The mom apologized for getting them lost and tried to give aid to her crying and distraught daughter. The girl refused to hear her. She was in full blame mode. The daughter told the reunited family she would never hike with mom again. Mom was crushed that her apology was rejected but remained steadfast in taking responsibility and never mentioned the caution against entering the gully. Eventually, the daughter was able to chill enough to accept the apology and all was well between them.

 

Having seen how they improve relationships, it seems to me that offering and accepting apologies are skills we should practice more, whether the parties’ affiliations are strong or weak. The couple in the first example now have a wonderful relationship that might have ended before it had a chance. The mother and daughter might have endured a fracture in their communication as the daughter went through her teen years, when communication is most challenging. An apology, and its acceptance, healed both harms.

 

In these two cases, the players had strong attachments to each other that encouraged them to try to make things better. Even the weaker ties of workplace and social club attachments can benefit from people taking responsibility with the power of apologies. Both the person choosing to make and the person choosing to accept an apology wind up feeling empowered when they make the decision to take responsibility and fix the conflict.

Pandemic panic conflict

Hospital administrators and public health officials are sleeping somewhat better knowing that they have flu pandemic plans in place. While there may or may not be a deadly H1N1 pandemic, with climate changes will come other diseases that will each bring its own scares. It’s good to have a plan in place against pathogens. The plans developed for the last flu scare dealt lightly with policies for such items as who gets what in which order of priority.

Pandemic planning seems to depend on the expectations that patients, families and loved ones will accept decisions about priority for treatment. If so, is this a reasonable expectation? It is foreseeable that not all people will do as they are told, especially when they are frightened and ill. 

Do pandemic plans take into account the conflict that comes with fear of scarce resources and the frantic desire to get a share? Is there an appeal mechanism, place for advocacy to have someone bumped up the priority scale, or process for the patient who argues with the ranking given? Where is the plan for dealing with people who refuse the ranking that might mean death for a child, spouse, parent, or friend? What are the provisions for when the three-person team making the ranking decisions cannot agree? Is there a void in the plan, or is the plan just silent on how decision makers plan to keep the peace by keeping patients in their place?
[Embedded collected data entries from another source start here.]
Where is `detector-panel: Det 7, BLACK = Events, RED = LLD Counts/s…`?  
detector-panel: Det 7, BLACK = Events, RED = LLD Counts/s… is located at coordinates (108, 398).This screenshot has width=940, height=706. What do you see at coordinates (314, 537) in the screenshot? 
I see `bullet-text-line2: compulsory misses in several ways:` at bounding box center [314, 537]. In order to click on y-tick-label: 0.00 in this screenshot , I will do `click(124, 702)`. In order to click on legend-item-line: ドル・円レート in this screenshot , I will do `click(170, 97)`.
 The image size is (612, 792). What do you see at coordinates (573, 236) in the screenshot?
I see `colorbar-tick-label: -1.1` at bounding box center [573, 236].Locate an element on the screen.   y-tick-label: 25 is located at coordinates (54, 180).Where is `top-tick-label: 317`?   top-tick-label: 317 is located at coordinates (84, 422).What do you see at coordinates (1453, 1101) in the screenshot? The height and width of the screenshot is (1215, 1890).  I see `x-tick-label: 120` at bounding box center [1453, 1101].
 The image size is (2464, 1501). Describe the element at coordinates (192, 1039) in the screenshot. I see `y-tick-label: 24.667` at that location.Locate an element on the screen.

Conflict creates hard choices, even when decisions, policies and plans are ethically and scientifically based. If the planners believe that science and medicine will deal with the conflicts their plans create, they are mistaken. In each pandemic plan should be conflict management strategies and training for the daily dramas that come with staff shortages, contagion fears, dread of disease, burn-out of those who are filling in, stress related illness, and too little of everything. At the very least, those making the treatment ranking decisions must have strategies and training for resolving the conflicts that will almost certainly arise during their decision-making.